Source data:
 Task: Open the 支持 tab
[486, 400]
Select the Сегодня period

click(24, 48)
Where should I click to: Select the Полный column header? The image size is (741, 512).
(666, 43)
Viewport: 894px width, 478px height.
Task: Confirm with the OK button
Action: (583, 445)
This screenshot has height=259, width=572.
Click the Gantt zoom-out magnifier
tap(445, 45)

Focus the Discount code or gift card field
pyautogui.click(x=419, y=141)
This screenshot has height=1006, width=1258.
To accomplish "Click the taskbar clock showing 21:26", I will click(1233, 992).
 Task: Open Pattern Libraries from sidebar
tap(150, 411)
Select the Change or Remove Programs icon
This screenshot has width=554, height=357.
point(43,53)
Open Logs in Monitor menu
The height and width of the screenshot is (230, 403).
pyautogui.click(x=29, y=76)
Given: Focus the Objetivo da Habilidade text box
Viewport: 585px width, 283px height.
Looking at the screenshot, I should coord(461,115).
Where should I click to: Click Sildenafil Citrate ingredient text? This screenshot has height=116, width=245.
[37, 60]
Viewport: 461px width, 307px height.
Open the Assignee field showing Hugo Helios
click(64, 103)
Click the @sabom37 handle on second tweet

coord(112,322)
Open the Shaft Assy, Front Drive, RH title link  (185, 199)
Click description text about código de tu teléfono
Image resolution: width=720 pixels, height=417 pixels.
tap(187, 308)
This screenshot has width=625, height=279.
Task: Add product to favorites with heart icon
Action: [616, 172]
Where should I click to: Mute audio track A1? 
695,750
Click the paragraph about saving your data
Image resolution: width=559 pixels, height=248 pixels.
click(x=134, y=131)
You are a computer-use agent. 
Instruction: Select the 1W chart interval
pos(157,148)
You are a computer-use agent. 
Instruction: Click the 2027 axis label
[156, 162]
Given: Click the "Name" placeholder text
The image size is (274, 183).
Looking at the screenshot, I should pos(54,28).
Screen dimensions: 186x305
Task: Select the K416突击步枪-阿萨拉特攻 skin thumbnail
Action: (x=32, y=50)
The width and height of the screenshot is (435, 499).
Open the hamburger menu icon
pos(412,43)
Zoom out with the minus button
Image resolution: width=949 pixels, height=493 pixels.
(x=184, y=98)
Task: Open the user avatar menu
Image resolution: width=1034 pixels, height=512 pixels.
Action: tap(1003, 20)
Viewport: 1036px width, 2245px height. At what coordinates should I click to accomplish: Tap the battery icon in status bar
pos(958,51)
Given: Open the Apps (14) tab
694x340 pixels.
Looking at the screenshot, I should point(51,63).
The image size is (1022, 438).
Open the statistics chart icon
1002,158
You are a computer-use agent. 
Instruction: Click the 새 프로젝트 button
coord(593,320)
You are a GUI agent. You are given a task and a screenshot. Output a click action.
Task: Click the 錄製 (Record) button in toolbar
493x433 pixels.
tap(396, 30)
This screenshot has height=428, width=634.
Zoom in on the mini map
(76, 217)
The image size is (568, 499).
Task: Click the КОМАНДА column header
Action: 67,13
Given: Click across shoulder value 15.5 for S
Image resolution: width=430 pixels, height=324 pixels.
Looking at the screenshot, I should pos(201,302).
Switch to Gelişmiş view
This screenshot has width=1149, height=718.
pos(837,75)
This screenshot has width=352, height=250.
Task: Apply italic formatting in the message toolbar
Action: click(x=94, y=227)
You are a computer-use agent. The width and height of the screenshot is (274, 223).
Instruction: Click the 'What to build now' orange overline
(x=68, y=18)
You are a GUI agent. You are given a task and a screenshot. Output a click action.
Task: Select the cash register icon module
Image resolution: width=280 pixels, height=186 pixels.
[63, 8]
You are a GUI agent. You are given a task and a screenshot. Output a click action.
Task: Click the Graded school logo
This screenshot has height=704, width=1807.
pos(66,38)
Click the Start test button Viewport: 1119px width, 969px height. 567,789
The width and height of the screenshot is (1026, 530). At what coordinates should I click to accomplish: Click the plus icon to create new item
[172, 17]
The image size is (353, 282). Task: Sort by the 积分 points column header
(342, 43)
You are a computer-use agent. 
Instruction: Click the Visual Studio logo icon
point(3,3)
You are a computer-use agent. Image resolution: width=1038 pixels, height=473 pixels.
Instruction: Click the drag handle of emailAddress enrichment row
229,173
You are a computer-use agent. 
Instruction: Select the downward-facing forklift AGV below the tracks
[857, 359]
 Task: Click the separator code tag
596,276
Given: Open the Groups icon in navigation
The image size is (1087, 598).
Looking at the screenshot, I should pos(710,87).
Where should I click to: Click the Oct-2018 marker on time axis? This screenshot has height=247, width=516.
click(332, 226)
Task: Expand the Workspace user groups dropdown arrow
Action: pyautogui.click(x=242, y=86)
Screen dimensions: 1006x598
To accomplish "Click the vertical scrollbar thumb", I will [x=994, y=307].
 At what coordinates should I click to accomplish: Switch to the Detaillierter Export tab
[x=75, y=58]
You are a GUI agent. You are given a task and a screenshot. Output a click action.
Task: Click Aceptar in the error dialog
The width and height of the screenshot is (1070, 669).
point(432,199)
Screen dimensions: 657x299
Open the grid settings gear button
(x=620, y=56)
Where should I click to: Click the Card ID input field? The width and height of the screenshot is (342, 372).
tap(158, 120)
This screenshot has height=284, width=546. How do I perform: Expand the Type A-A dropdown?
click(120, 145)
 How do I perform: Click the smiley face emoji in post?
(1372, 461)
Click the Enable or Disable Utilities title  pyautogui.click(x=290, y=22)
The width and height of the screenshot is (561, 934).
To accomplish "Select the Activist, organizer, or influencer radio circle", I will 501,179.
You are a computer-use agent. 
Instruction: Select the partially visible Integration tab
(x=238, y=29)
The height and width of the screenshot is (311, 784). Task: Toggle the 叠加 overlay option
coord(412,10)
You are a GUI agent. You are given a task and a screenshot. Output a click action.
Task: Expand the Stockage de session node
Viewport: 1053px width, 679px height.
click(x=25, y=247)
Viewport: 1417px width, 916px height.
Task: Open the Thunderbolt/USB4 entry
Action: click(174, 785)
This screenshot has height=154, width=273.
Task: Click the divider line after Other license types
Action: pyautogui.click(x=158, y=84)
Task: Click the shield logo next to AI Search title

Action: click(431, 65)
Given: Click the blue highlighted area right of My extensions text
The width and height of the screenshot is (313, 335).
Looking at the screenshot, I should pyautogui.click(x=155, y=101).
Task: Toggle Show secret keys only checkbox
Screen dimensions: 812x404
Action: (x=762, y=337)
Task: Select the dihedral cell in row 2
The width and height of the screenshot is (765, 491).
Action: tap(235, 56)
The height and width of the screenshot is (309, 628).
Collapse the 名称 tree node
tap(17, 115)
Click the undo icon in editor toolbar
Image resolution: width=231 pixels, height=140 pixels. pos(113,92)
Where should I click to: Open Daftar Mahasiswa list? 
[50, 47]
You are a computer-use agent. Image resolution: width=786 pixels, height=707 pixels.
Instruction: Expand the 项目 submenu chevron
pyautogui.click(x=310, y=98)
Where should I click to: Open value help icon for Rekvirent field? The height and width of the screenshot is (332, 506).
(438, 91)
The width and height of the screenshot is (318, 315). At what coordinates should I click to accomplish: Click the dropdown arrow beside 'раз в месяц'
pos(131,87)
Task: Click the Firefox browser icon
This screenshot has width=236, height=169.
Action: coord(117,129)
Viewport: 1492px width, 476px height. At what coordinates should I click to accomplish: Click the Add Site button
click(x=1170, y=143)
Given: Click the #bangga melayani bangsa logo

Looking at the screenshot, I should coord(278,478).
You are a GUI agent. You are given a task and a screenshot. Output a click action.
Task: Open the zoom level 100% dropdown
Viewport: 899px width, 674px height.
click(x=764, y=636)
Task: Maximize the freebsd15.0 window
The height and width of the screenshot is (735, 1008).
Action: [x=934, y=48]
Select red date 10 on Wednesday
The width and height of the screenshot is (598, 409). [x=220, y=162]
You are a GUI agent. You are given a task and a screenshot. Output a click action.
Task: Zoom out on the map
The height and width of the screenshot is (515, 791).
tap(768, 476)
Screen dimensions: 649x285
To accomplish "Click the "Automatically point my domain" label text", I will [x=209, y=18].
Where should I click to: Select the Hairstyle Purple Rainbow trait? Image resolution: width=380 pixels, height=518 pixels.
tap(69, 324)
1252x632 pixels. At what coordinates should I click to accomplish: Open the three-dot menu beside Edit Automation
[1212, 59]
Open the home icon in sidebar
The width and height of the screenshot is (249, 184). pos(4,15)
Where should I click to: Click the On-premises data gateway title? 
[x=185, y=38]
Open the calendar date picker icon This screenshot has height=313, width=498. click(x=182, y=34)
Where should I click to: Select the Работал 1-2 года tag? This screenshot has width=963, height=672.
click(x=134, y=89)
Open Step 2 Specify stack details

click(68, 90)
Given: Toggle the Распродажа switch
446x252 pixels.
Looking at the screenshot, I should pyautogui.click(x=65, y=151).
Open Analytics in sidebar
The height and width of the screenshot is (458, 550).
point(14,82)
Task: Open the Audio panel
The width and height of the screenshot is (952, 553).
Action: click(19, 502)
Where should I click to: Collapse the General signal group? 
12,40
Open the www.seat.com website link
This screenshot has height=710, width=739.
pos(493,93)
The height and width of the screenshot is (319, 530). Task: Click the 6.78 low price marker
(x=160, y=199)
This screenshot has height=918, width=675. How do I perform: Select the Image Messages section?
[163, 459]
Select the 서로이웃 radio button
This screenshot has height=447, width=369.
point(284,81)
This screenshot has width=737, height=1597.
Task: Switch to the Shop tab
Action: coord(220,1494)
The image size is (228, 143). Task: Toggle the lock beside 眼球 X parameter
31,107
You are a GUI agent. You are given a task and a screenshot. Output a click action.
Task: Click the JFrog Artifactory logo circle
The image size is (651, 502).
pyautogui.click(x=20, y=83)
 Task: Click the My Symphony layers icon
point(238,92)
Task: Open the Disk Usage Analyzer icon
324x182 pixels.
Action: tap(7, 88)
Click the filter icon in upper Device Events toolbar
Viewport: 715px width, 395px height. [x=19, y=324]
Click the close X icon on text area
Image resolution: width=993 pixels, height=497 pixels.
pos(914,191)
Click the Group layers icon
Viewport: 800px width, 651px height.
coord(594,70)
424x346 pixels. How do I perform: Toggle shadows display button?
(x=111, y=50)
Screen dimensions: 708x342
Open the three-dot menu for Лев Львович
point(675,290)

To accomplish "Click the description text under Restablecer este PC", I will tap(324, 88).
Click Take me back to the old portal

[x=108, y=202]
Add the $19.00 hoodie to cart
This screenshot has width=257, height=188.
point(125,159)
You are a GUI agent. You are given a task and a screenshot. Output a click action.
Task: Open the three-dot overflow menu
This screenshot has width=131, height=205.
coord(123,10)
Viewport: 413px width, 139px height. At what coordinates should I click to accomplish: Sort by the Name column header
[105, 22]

Instructions for the task: Lines above with "circle" in them are the ones to copy.

Problem solution:
To accomplish "Select the Activist, organizer, or influencer radio circle", I will 501,179.
Task: Click the JFrog Artifactory logo circle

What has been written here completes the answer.